I had a matching technique described to me by a professional broadcast engineer. Here's the problem: you have a vertical antenna with a low resonant impedance1, let's say \$38\Omega\$, but you need a better match to a \$50\Omega\$ feedline.
Solution: put a coil between the base of the aerial and ground. Then, you feed off a tap in the coil:
(image source: G3TSO on QSL.net)
How could this work? I can understand how adding a shunt inductor could improve the match if the antenna presents a capacitive load. But, why feed off a tap in the middle of the coil? If it's working as an autotransformer, wouldn't it be making the antenna impedance appear to be less to the feedline (the opposite of what we are trying to accomplish)? Also, if the antenna is already resonant, wouldn't the addition of shunt inductance make the match worse? Or is this why the feed is off a tap? Please help me understand how this works.
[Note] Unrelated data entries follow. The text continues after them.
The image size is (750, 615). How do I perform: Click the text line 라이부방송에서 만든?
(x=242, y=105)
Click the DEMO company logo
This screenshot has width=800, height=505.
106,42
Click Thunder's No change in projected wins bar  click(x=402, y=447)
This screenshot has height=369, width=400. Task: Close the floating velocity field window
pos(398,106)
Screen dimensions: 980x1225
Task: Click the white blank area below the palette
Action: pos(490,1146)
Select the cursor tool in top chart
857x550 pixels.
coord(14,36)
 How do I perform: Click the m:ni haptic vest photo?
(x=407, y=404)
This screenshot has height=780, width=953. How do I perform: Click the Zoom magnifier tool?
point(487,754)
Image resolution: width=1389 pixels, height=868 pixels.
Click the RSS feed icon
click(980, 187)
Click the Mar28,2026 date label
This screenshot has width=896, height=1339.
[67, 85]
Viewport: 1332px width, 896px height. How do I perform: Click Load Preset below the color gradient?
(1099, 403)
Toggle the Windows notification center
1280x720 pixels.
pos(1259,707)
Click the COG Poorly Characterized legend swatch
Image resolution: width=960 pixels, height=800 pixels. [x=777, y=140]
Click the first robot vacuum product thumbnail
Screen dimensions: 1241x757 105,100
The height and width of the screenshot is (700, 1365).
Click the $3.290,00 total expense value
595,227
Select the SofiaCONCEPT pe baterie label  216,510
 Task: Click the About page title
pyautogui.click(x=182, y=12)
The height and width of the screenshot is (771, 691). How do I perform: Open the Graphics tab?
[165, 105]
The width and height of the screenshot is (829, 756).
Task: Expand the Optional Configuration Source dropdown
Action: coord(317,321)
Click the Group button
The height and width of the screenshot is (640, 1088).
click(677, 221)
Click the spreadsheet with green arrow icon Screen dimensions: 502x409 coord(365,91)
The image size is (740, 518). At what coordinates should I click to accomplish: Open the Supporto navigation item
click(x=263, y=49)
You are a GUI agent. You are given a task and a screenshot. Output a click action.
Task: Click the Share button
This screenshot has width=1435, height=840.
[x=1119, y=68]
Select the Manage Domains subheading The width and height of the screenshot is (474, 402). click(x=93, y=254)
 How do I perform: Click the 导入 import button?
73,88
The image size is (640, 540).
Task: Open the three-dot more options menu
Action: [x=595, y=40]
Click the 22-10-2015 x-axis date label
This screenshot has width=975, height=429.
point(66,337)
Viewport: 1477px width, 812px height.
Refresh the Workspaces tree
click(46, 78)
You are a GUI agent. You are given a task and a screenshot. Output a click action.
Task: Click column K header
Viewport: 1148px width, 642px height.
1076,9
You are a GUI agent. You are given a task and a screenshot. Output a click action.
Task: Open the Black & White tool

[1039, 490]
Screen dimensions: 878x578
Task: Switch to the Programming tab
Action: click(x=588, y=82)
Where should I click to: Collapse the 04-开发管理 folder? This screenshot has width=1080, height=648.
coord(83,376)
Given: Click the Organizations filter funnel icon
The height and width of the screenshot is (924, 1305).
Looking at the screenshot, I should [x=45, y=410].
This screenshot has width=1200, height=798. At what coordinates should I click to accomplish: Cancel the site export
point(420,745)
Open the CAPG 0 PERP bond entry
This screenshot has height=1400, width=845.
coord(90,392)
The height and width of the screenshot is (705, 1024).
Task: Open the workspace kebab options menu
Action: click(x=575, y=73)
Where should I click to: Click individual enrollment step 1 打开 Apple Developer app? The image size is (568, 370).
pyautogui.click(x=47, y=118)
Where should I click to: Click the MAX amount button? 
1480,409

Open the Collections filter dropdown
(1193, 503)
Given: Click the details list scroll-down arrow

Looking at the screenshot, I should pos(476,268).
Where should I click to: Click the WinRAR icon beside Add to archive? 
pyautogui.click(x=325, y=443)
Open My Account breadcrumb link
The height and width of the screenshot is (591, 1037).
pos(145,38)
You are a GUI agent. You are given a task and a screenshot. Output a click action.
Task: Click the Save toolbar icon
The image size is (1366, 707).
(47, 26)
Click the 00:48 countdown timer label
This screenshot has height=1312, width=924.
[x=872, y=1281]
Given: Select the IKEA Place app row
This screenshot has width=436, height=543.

1: in my particular case, the impedance is even lower (I measure \$14\Omega\$) due to shortening of the antenna.
Best Answer
The only way I can see it working is if the lower impedance antenna (38 ohm) were connected to the "tap" of the auto transformer. A 38 ohm tap and a 50 ohm feedline means the tap is at 87% of the way up i.e. \$(0.87)^2 \times 50\Omega = \$ 37.8 ohms.
An 18 ohm tap is at 60% i.e. \$(0.60)^2 \times 50\Omega = \$ 18 ohms.
I can't see any other way round this other than the broadcast engineer got in a muddle or your ears need washing out LOL.
NB These calculations assume the auto transformer windings are 100% coupled to each other.